UC Berkeley

When interacting with the environment, the sensorimotor system faces temporal and spatial discrepancies between sensory inputs, such as delay in sensory information transmission, and asymmetrical visual inputs across space. These discrepancies can affect motor control and the representation of space. We recently showed that adaptation to a laterally asymmetric delay in the visual feedback induces neglect-like effects in blind drawing movements, expressed by asymmetrical elongation of circles that are drawn in different workspaces and directions; this establishes a possible connection between delayed feedback and asymmetrical spatial processing in the control of action. In the current study, we investigate whether such adaptation also influences visual perception.
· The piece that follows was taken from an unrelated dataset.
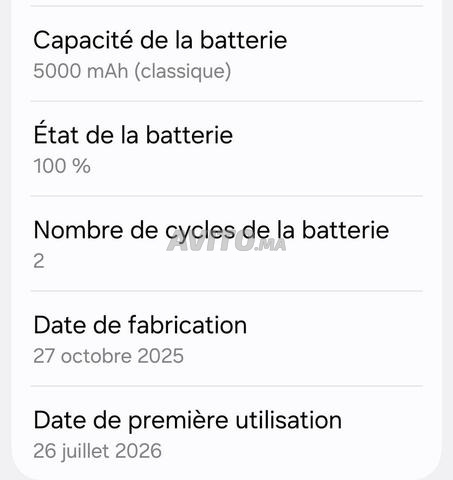
Task: Click the word État in health title
Action: coord(56,133)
In addition, we examined transfer to another motor task - a line bisection task that is commonly used to detect spatial disorders, and extend these results to examine the mapping of these neglect-like effects. We performed two sets of experiments in which participants executed lateral reaching movements, and were exposed to visual feedback delay only in the left workspace. We examined transfer of adaptation to a perceptual line bisection task - answers about the perceived midline of lines that were presented in different directions and workspaces, and to a blind motor line bisection task - reaching movements toward the centers of similar lines. We found that the adaptation to the asymmetrical delay transferred to the control of lateral movements, but did not affect the perceived location of the midlines. Our results clarify the effect of asymmetrical delayed visual feedback on perception and action, and provide potential insights on the link between visuomotor delay and neurological disorders such as the hemispatial neglect syndrome.